General form of boost-only Lorentz transformations:

\begin{align*} \Lambda^0{}_0 &= \gamma \\ \Lambda^i{}_0 &= -\gamma v^i \\ \Lambda^0{}_j &= -\gamma v^j \\ \Lambda^i{}_j &= \delta_{ij} + (\gamma - 1)\frac{v_iv_j}{|\mathbf v|^2} \\ \end{align*}

If we define v^0 = \gamma v / (1-v) , we then have a unified form:

\begin{align*} \Lambda^\alpha{}_\beta &= \delta^{\alpha}{}_{\beta} - v^{\alpha}v^{\varepsilon}\eta_{\varepsilon\beta}\frac{1}{1+\gamma} \end{align*}

We can check if this obeys the identity:

\begin{align*} \Lambda^{\alpha}{}_{\gamma}\Lambda^{\beta}{}_{\delta} &= & \\ \end{align*}

Some 4-vectors

4-force F^\alpha

Define 4-force F^\alpha in that

  1. If the particle is momentarily at rest, then dt = d\tau , then the 4-force is

    f = (0, \mathbf F)

  2. Then apply Lorentz boost

\begin{align*} f'^\alpha &= \Lambda^\alpha{}_\beta f^\beta \\ f'^0 &= \Lambda^0{}_j f^j \\ &= \gamma \mathbf v \cdot F \\ f'^i &= \Lambda^i{}_j f^j \\ &= (\delta^i_{j} + v^iv_j\frac{\gamma-1}{v^2})f^j \\ \mathbf F' &= \mathbf F + \mathbf v\frac{\gamma-1}{v^2} (\mathbf v \cdot \mathbf F) \\ \end{align*}

4-velocity u^\alpha

u^\alpha = \frac{dx^\alpha}{d\tau} = (\gamma, \gamma \mathbf v) \\ u_\alpha u^\alpha = -\gamma^2 + \gamma^2 v^2 = -1

4-momentum p^\alpha

It can be defined as

p^\alpha = m u^\alpha\,,

then we get:

p = (\gamma m, \gamma \mathbf p)

Another way to generalize momentum: the momentum at rest is p = (p^0, 0) , applying Lorentz boost:

\begin{align*} p'^0 &= \gamma p^0 \\ p'^i &= \gamma v^i p^0 \end{align*}

When |v| \to c , \gamma \to 1 :

\begin{align*} p'^i &= v^i p^0 \end{align*}

This should become the clasicall limit where \mathbf p' = m\mathbf v , therefore p^0 = m .

p_\alpha p^\alpha = -m^2\\ E^2 - \mathbf p^2 = m^2

Scalars, Vectors, and Tensors

Contravariant vectors transform by Lorentz transformation; covariant vectors transform by inverse Lorentz transformation:

V^\alpha \to V'^\alpha = \Lambda^\alpha{}_\beta V^\beta\\ V_\alpha \to V'_\alpha = \Lambda_\alpha{}^\beta V_\beta\\


\Lambda_\alpha{}^\beta \equiv \eta_{\alpha\gamma}\eta^{\beta\delta}\Lambda^\gamma{}_\delta\,.

********************

_Challenge a:_
Repeat word for word the part of the passage on Lorentz transformations that begins at the words "Some 4-vectors" and stops after the words "(0, \mathbf F)".
The passage on Lorentz transformations and the records that follow it are unrelated material.

********************

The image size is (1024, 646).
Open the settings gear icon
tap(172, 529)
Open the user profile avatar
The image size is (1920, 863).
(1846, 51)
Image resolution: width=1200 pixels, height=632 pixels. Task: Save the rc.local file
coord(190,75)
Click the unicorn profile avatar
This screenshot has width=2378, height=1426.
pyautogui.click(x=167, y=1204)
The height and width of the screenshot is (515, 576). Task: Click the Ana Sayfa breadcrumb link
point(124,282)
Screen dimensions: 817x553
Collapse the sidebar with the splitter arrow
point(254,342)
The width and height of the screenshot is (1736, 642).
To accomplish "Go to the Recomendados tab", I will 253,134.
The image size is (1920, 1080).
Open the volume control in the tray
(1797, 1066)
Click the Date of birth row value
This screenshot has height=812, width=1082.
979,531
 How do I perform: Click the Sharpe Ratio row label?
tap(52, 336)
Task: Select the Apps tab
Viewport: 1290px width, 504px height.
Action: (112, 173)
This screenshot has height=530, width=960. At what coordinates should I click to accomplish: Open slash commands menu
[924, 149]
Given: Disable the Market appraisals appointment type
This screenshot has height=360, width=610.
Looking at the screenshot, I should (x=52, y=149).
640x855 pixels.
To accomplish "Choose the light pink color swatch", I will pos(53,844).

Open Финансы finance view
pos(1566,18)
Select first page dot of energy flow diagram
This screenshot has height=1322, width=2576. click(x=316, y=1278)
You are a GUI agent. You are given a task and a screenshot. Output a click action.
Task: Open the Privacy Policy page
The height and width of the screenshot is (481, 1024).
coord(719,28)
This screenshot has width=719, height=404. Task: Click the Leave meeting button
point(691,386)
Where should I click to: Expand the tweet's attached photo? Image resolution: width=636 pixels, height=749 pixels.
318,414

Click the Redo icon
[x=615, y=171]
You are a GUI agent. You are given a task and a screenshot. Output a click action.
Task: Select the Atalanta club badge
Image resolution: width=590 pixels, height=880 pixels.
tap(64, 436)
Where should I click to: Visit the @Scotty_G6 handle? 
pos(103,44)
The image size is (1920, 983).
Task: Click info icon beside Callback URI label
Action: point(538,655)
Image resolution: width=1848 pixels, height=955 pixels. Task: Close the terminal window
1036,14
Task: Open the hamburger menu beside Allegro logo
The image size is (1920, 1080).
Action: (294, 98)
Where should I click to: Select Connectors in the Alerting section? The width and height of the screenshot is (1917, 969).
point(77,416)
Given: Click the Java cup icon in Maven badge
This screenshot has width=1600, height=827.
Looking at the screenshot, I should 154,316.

********************

_Challenge b:_
Express the records as a JSON list of strings, one string per line with blank lines left out, beginning at the line that contains "Image resolution: width=1848" and stopping after the last line of the records.

_Task solution a:_
Some 4-vectors

4-force F^\alpha

Define 4-force F^\alpha in that

  1. If the particle is momentarily at rest, then dt = d\tau , then the 4-force is

    f = (0, \mathbf F)

_Task solution b:_
[
  "Image resolution: width=1848 pixels, height=955 pixels. Task: Close the terminal window",
  "1036,14",
  "Task: Open the hamburger menu beside Allegro logo",
  "The image size is (1920, 1080).",
  "Action: (294, 98)",
  "Where should I click to: Select Connectors in the Alerting section? The width and height of the screenshot is (1917, 969).",
  "point(77,416)",
  "Given: Click the Java cup icon in Maven badge",
  "This screenshot has width=1600, height=827.",
  "Looking at the screenshot, I should 154,316."
]